Personne ne battra M. Semengue à quoi que ce soit au Cameroun. Soit. Mais cela veut-il dire que personne ne peut se mesurer à lui avec la détermination et la hargne voulues pour le faire trembler et douter ? La situation actuelle, s’agissant de la direction de notre Ligue de football professionnel, me semble pourtant propice à la candidature d’une personnalité jouissant du crédit de la jeunesse et de l’expérience.
Battu d’avance, victime expiatoire en quelque sorte face aux obus de l’ancien élève de l’École d’application de l’artillerie de campagne de Châlons-sur-Marne, le moindre « opposant » au général acquiert le statut enviable de personne n’ayant rien à perdre. Donc de personne ayant tout à gagner.
M. Happi, il me semble, serait un challenger tout à fait crédible, pour peu qu’il montre qu’il veut vraiment. Il a pour lui une jeunesse relative, une expérience reconnue et un amour du football qui n’est pas né d’hier. Mais voilà, il y a comme un petit malaise qui persiste, un peu parce que M. Happi donne souvent l’impression d’avoir un pied dedans et un pied dehors. On dirait que s’il avait l’occasion de porter l’estocade finale au général, il hésiterait, tétanisé peut-être par l’âge et l’aura de l’ancien compagnon de Max Briand, le « viking » des ZOPAC de l’Ouest et de la Sanaga-Maritime.

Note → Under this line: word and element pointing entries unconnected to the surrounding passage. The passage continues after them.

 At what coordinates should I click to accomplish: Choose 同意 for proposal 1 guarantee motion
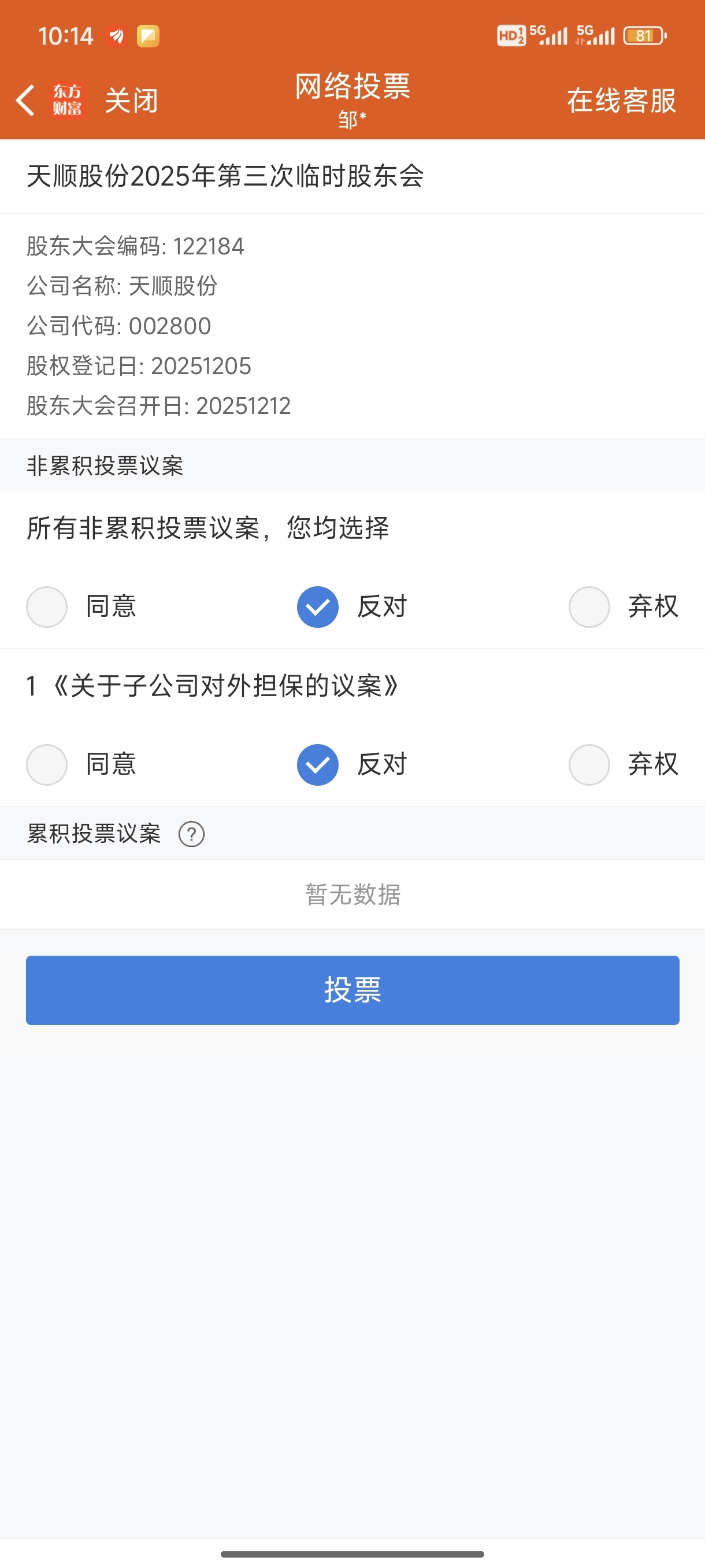click(47, 764)
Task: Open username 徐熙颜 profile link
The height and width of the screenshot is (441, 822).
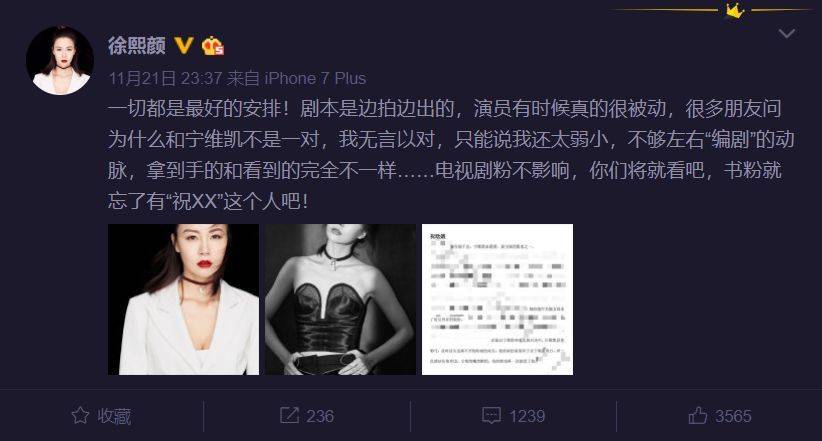Action: pos(137,46)
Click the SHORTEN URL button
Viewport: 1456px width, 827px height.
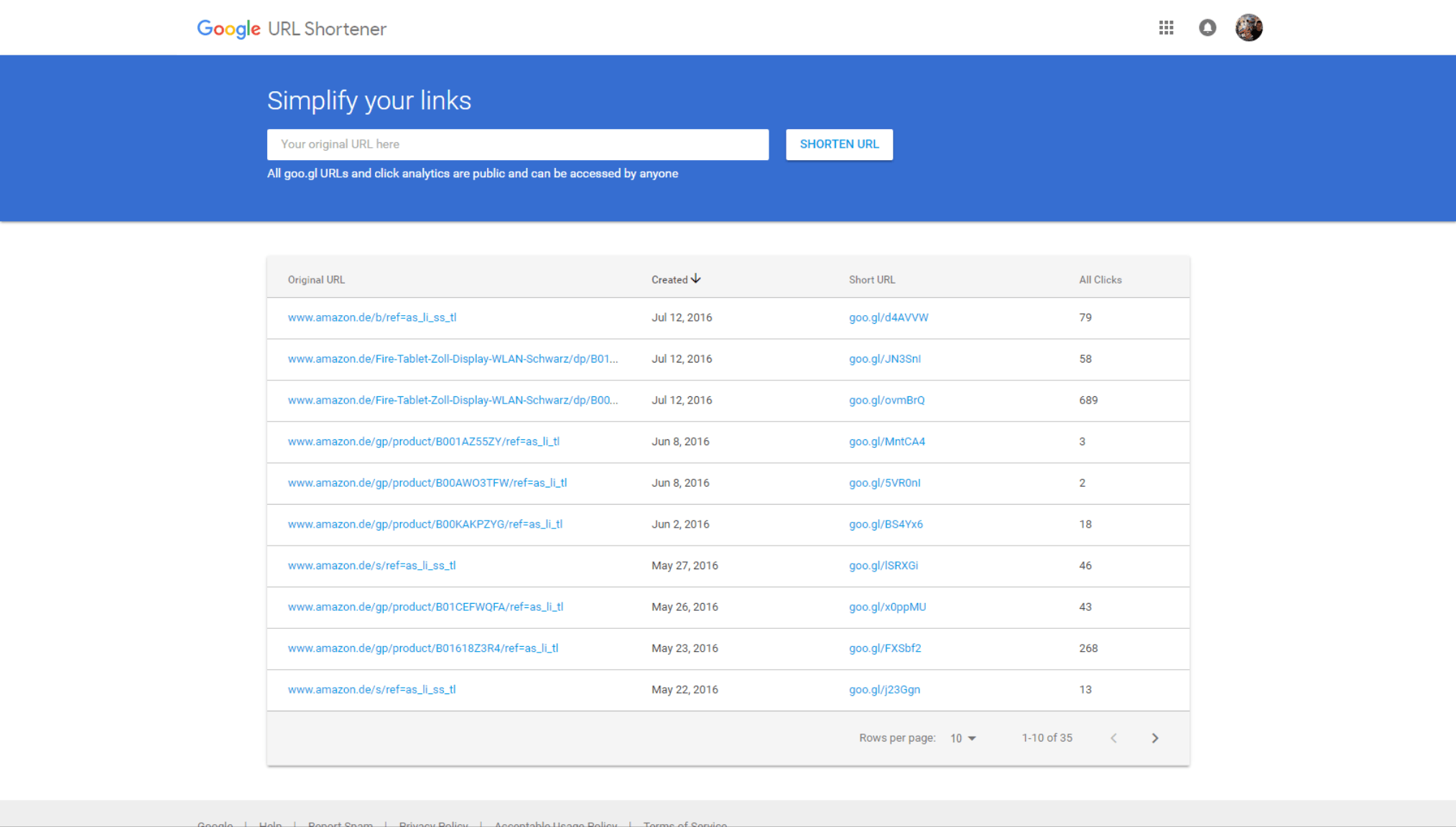coord(839,144)
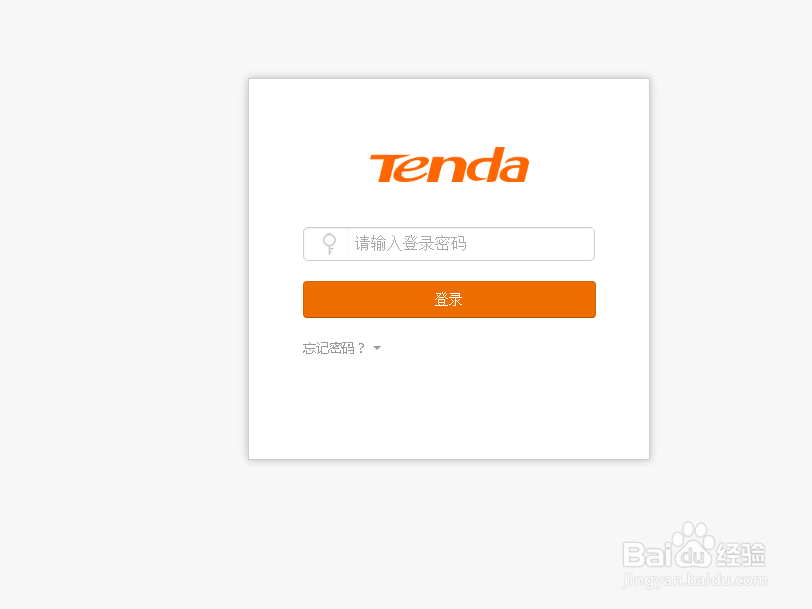
Task: Expand the arrow next to 忘记密码？
Action: tap(377, 348)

Il n’existe pourtant aucune règle qui interdit de taper sur un vieux qui cherche la bagarre. Certes, M. Semengue reste, parmi les princes de la République, un homme tout à fait fréquentable qui n’a jamais suscité le dégoût que beaucoup, moins exposés que lui, ont suscité. Mais la présidence de la LFPC n’est pas un concours de popularité, et l’élection à ce poste n’est pas un combat à fleuret moucheté. On ne battra jamais le général la fleur au fusil.
M. Happi doit quand même le savoir. Et il doit savoir que M. Semengue, même s’il s’en défend, surfe largement sur la rumeur qu’il est l’homme du gouvernement, qu’il est le seul à faire donner Etoudi en cas de coup dur, qu’il sait comment amener le gouvernement camerounais à subventionner à coups de milliards une activité privée comme la pratique du football. C’est là le socle du programme du général. Et ce socle est en stuc et non en acier trempé. On peut le démolir. M. Happi aurait donc intérêt à attaquer, sabre au clair.
M. Semengue a toujours la force de tenir un MAS 36 entre ses mains, il n’y a aucun doute à cet égard. Mais il n’a pas compris que son rôle était justement de sortir l’État du financement du foot en trouvant des sponsors privés et, surtout, en amenant les investisseurs, qui profitent du football, à financer eux-mêmes cette activité. C’est un constat désolant. Peut-être bien, en fait, que le peu d’enthousiasme dont M. Happi fait preuve au front, lui qui adore rouler les mécaniques sur les plateaux de télé, s’explique par le fait qu’il ne comprend pas non plus ce qu’on attend du président de la LFPC.